# NTP Not Syncing Time

## Jerry Gardner

I'm running an NTP server on my Gentoo box to sync the time on the other machines on my network (one running Solaris 10 and the other Debian Sarge). 

On the Gentoo box, NTP gets its time from a public timeserver on the Internet. NTP on the other two boxes point to the Gentoo box as their server. 

After starting everything up, I see that ntpd is listening on UDP port 123 on all of the machines, but the time on the two 'slave' machines doesn't get synchronized with the 'master' even after letting them run for several days.

Is there something I forgot to configure on either the server or slaves that is causing this?

----------

## expat_iain

How are you calling ntpdate?? Do you hve it cron'd??

----------

## Jerry Gardner

I'm not using ntpdate. I'm running ntpd on all machines and expecting the slaves to synchronize to the server.

----------

## expat_iain

What do you have in /etc/ntp.conf?

----------

## Jerry Gardner

Server:

server 132.163.4.103    (time-c.timefreq.bldrdoc.gov)

Clients:

server 10.0.0.1  (this is the IP address of the server machine on the LAN)

Note: the comments above in ()'s are not actually in the config files.

----------

## nobspangle

The time will only synchronise if it is close to start with.
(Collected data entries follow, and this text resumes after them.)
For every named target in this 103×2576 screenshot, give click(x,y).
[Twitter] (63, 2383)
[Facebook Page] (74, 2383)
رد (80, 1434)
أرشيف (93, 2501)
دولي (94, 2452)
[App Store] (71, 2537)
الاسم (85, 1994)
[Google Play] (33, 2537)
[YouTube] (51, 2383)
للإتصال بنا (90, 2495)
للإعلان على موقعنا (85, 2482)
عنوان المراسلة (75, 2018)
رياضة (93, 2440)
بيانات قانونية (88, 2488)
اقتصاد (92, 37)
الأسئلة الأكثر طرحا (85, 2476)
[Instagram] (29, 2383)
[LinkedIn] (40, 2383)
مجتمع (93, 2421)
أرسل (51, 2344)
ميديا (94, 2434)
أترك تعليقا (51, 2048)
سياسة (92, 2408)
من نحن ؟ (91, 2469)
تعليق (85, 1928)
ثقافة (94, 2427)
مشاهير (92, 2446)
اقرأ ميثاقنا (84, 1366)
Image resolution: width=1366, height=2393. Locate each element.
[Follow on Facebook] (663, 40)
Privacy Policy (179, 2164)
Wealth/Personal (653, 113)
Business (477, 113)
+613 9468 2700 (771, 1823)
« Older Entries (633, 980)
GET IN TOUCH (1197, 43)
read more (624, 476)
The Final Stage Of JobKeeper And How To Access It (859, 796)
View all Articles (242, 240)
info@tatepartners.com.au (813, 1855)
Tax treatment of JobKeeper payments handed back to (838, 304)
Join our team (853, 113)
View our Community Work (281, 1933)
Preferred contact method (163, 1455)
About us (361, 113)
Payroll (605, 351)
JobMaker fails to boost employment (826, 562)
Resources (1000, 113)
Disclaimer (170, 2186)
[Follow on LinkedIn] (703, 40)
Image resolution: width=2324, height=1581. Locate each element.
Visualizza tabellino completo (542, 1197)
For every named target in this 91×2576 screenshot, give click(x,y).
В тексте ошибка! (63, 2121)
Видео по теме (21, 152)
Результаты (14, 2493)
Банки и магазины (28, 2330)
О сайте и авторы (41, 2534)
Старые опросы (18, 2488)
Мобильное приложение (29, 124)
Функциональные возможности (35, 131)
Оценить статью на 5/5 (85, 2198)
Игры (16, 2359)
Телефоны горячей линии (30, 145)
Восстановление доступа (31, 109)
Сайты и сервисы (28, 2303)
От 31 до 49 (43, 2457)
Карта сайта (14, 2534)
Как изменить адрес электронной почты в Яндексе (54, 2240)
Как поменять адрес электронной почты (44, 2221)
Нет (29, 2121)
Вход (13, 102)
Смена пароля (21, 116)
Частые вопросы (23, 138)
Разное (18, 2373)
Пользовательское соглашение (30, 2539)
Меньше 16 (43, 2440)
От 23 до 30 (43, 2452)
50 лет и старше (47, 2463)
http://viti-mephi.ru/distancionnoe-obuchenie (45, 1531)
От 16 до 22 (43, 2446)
First off you need to stop ntpd and run 

```
ntpdate 10.0.0.1
```

on both of the client machines, then make sure that there is a driftfile line in all of your ntp.conf files and make sure that the location of the drift file is writeable by the user running ntpd. Then start ntpd on all machines, the drift file should be created after around 1 hour.

I have a similar setup for the servers at work, 1 gentoo box and 1 windows nt box get time from the Internet, and all the other systems including windows, linux and solaris feed from them. They all maintain time to within 1-10ms.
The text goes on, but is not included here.